There’s one caveat here. Ensure that the topic sentence is specific enough to connect to your thesis statement and offer a writable blueprint for the paragraph. But additionally make sure it is broad enough that the facts within it don’t make it tough to write an entire paragraph.

Let’s build a good example of the initial part of the paragraph structure that is perfect.

Assume my thesis statement says this:

The “over” position for rest room paper is superior it limits the spread of germs, and it is more visually appealing because it is safer due to a shorter reach to unravel and grab tissue.

(I don’t realize about you, but in the house, the positioning of wc paper is a serious point of contention. It’s sparked debates that are many heated “discussions.”)

My topic sentence might look something similar to this:

The “over” position for toilet tissue is safer due to the shorter reach to unravel and grab the tissue.
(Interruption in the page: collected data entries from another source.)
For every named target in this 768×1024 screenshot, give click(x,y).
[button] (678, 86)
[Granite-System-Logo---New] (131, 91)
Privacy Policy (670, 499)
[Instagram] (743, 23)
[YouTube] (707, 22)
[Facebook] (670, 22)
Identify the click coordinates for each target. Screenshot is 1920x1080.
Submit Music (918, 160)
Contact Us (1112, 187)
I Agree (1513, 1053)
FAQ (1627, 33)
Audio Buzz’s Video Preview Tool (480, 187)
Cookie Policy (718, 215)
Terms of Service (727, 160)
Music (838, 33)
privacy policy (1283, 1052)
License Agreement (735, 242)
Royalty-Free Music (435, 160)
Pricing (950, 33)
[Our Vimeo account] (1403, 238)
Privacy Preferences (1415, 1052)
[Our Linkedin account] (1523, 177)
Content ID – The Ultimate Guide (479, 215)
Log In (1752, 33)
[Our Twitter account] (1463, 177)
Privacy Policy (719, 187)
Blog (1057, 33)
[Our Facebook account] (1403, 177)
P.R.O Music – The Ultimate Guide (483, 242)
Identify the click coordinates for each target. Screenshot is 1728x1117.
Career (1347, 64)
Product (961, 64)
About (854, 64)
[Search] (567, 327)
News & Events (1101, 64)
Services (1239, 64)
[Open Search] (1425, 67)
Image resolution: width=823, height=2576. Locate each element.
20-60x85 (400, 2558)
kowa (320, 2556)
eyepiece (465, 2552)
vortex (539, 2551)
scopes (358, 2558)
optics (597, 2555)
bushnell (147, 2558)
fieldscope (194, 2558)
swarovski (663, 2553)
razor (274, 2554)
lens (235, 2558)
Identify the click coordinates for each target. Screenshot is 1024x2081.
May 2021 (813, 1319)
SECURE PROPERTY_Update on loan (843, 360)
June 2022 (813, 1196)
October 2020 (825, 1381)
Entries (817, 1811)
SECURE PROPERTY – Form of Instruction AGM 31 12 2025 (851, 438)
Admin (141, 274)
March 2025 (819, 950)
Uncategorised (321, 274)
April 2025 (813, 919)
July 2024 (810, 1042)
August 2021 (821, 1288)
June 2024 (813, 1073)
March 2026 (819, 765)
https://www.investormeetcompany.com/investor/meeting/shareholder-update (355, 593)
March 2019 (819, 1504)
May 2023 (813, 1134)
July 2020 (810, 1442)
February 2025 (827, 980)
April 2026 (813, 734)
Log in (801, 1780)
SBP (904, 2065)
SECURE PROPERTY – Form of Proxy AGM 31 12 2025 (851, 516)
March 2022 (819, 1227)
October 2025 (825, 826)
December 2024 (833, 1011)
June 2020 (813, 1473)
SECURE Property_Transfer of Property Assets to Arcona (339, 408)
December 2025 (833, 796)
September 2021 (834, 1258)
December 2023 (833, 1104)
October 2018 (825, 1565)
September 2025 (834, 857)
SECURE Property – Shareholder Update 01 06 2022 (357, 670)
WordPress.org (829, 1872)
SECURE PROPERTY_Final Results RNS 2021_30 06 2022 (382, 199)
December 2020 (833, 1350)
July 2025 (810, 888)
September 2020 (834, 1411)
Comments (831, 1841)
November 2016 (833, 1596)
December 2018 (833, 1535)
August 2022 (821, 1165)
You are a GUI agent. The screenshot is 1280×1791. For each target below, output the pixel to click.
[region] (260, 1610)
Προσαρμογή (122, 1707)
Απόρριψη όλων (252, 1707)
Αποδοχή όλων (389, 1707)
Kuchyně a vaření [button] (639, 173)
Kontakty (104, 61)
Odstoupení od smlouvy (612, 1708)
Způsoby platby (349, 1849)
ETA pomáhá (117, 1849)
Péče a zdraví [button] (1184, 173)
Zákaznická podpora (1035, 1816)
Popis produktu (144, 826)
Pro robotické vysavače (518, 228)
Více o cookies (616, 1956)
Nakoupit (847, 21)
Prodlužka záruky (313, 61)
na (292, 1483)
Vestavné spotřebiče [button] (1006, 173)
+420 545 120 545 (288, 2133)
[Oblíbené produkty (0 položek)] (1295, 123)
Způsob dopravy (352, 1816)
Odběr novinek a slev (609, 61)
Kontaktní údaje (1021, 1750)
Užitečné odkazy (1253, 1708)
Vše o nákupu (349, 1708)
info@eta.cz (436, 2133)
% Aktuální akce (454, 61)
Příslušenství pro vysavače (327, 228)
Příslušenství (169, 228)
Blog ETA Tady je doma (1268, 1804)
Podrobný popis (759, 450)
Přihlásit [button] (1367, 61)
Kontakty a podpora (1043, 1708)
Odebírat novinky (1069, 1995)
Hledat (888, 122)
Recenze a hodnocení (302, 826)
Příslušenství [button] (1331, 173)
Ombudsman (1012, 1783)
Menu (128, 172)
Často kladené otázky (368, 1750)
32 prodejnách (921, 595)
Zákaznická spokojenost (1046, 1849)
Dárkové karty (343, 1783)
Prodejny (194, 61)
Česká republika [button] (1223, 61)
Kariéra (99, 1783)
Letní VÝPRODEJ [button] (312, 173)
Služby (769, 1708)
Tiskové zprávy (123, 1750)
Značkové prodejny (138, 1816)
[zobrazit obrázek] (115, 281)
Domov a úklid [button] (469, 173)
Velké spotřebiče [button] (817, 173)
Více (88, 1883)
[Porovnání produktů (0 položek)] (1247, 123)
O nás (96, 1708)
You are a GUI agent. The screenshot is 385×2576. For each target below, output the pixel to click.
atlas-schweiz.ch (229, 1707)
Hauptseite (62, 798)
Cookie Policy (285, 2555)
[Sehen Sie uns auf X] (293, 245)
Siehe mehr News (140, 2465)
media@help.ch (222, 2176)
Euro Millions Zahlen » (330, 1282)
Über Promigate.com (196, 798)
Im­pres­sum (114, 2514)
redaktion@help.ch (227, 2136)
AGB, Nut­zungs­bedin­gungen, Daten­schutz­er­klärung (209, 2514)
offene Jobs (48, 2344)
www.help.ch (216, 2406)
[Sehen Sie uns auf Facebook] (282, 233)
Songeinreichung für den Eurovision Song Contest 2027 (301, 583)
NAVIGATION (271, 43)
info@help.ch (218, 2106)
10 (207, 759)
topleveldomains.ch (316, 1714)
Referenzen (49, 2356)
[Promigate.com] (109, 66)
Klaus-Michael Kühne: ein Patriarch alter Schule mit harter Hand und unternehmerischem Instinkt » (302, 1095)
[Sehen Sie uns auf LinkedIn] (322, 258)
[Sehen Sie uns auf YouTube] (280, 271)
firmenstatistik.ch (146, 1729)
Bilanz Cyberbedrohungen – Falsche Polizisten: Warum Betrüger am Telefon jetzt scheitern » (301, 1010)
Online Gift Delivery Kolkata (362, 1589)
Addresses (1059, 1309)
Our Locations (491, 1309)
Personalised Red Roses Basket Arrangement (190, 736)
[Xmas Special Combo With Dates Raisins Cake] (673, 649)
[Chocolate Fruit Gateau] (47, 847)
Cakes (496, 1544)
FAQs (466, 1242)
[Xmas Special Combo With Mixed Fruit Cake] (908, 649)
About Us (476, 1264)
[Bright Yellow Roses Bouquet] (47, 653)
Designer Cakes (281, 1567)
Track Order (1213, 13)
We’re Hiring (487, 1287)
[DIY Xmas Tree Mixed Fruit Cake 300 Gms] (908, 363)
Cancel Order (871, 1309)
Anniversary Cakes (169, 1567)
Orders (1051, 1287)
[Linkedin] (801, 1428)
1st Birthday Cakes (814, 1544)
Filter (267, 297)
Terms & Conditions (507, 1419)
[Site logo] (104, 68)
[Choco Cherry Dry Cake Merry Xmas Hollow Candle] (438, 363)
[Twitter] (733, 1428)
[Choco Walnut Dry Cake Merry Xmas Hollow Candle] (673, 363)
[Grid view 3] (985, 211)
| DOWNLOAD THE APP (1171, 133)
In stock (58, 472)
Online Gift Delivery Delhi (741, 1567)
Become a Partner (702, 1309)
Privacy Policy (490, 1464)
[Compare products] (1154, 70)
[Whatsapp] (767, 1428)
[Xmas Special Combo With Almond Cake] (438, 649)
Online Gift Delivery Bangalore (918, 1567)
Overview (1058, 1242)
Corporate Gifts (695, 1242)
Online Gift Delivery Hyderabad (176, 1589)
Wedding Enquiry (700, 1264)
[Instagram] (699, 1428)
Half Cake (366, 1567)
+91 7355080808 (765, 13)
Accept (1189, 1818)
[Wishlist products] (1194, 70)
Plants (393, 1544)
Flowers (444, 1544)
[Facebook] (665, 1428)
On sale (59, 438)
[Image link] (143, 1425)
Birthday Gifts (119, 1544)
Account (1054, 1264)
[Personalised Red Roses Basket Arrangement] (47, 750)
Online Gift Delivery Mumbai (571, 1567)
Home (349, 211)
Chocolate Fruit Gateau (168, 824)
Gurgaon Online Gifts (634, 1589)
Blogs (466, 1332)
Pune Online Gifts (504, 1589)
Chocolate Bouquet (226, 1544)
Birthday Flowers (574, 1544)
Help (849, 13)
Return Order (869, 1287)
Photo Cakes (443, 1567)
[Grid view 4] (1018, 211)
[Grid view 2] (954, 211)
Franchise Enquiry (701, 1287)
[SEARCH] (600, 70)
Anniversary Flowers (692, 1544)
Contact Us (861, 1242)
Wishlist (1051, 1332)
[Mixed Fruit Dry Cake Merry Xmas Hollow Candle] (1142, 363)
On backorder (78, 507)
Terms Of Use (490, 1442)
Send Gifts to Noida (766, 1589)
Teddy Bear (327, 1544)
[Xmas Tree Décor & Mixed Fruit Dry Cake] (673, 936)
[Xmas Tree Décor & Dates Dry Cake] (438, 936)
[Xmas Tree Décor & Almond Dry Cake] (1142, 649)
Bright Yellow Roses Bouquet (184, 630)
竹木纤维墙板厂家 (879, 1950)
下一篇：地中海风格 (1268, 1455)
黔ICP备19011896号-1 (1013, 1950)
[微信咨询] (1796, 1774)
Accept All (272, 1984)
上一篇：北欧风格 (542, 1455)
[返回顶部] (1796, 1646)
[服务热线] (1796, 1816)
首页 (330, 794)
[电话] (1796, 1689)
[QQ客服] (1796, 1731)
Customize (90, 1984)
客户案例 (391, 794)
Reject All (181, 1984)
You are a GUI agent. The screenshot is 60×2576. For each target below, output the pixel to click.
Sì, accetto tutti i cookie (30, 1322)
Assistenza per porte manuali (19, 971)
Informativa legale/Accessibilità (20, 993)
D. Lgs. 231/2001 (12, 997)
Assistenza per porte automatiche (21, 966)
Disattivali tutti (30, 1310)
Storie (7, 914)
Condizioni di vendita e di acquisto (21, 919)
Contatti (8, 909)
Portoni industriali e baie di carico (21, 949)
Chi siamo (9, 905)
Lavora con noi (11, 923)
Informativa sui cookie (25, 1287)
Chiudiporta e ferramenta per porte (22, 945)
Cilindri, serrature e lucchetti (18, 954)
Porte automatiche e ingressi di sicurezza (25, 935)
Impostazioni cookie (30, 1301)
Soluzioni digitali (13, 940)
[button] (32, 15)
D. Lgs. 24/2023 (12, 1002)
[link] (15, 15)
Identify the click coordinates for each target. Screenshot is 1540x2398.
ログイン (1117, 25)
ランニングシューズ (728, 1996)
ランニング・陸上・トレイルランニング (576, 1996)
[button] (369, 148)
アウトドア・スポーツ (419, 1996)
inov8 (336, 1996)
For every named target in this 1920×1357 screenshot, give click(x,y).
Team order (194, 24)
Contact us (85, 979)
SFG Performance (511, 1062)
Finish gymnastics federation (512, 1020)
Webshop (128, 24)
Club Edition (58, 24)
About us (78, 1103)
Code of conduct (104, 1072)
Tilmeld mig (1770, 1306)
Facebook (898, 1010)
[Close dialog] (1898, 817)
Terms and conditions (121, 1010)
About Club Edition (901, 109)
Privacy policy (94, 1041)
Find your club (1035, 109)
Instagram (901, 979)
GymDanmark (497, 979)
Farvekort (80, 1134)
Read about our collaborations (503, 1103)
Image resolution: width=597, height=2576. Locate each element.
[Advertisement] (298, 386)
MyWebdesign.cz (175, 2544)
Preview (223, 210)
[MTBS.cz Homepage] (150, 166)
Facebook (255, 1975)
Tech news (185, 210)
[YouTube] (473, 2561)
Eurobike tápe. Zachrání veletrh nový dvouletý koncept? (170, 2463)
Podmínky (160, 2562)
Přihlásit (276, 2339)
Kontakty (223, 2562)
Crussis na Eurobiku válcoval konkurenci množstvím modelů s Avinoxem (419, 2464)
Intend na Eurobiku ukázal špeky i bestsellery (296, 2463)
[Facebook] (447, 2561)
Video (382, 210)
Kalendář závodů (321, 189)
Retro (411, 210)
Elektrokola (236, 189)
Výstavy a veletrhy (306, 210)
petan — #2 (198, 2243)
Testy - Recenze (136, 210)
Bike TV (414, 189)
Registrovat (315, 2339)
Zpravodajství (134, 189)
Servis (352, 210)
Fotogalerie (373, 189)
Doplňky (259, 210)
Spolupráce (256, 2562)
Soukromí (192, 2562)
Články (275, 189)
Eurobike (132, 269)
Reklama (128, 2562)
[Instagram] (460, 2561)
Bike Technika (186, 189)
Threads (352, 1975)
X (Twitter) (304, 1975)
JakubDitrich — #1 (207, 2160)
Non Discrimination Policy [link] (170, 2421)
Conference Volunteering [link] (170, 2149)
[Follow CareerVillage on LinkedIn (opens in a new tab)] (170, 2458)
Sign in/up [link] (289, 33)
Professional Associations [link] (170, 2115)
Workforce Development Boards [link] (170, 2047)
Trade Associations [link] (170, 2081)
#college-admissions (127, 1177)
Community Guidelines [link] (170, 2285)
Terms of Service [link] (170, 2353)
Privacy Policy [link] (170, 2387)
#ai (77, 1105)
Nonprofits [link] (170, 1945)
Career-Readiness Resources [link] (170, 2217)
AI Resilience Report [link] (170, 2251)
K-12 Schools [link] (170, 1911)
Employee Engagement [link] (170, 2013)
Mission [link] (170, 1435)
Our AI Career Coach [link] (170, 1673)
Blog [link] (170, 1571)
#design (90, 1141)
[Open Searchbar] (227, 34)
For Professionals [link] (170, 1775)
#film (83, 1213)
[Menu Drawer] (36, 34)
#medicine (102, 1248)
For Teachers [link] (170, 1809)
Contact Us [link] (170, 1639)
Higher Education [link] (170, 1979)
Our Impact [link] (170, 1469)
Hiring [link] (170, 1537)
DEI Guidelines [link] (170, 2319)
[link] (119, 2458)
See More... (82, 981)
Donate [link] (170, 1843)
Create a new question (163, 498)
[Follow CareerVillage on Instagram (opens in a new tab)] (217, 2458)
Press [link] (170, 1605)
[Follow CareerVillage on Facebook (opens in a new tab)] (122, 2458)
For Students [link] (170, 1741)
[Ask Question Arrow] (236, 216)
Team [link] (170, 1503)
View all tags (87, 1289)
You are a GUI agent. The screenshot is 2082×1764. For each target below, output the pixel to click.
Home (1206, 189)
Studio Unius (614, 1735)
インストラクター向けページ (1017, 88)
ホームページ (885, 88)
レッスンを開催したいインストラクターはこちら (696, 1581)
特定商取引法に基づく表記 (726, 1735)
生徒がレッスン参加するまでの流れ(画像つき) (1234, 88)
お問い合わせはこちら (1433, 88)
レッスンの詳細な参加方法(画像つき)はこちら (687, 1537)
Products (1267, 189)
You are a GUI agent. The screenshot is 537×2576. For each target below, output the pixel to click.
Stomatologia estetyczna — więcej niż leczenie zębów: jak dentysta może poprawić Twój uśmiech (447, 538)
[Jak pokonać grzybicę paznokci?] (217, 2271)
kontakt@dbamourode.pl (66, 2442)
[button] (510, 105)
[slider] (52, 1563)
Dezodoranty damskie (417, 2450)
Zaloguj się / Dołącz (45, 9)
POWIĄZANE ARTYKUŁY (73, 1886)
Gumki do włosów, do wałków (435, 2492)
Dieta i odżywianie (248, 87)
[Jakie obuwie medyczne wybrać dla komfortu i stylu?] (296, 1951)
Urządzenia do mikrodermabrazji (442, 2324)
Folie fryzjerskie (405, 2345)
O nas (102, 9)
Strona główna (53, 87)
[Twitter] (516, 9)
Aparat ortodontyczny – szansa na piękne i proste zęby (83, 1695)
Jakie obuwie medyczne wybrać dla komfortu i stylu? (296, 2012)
Comparing against the three things a sentence that is topic do, my example does the annotated following:

Connects to and supports the thesis statement.

Establishes what the paragraph is approximately.

Unifies the content regarding the paragraph (which you’ll see within the next section!).

This topic sentence sets within the lead-in to the details that form the support sentences, the second part of the paragraph structure that is perfect.

Support sentences are crucial to supporting both your topic sentence and your thesis statement. These sentences will accomplish three things:

  1. They add increased detail to and/or explain your topic sentence.
  2. They use concrete details as “evidence” to prove, clarify, or illustrate your main point.
  3. They provide your paragraph meaning.

How you develop the support sentences will depend on the kind of essay you’re writing, though. While there are many methods to paragraph development , answering a questions that are few allow you to figure out what approach is the best for your essay topic and structure.

  • Will examples, details, or reasons support your point?
  • Should you analyze information or argue a spot?
  • Will research that is quoting establish your point?
  • Do you have relevant statistics or any other research data available?
  • Can or if you tie in personal experience?

By answering these questions, you can start to shape how you will develop the paragraph to generate the paragraph structure that is perfect. Use at least two concrete details to create your paragraph effective. You can use more—let your topic and the amount of support it needs dictate that for your needs.

If you want to analyze information from research, for instance, your paragraph will likely be longer. While there’s no set number of sentences you ought to include, strive for 5-8 sentences. This ensures you don’t make paragraphs too long but nonetheless have sufficient details and content to determine the key support for the topic sentence.

In addition like to present support sentences logically and systematically. For instance, you don’t wish to present research initially and then further explain your topic sentence. The paragraph development method you select will show you in this process.

Now, let’s break the support sentences into two steps.

First, I would like to further explain my topic sentence and add a little more detail. I may create a sentence that looks something like this:

Even though the distance is a question of mere inches, research suggests it makes a safer environment.

Then, since the second step, I want to give you the evidence that supports my topic sentence and, by extension, my thesis, too. I’ll use research data and statistics to argue my point—that the “over” position for toilet tissue is superior given that it’s safer.

I might construct two additional support sentences that look like this:

A 2014 Bathroom Safety (BS) survey found that households using the “over” position had 75% fewer falls off the toilet. Further , in accordance with the Consortium of Research About Paper Products (CRAPP), bathroom goers who make use of the “under” position are 30% more prone to suffer debilitating rotator cuff damage.

Notice how I’ve put “further” in bold? This highlights the importance of transitioning betwixt your support sentences. Just throwing in a string of rapid-fire sentences hurts the flow of information. So be sure you use transitions well to create continuity and unity, which together will build flow that is good.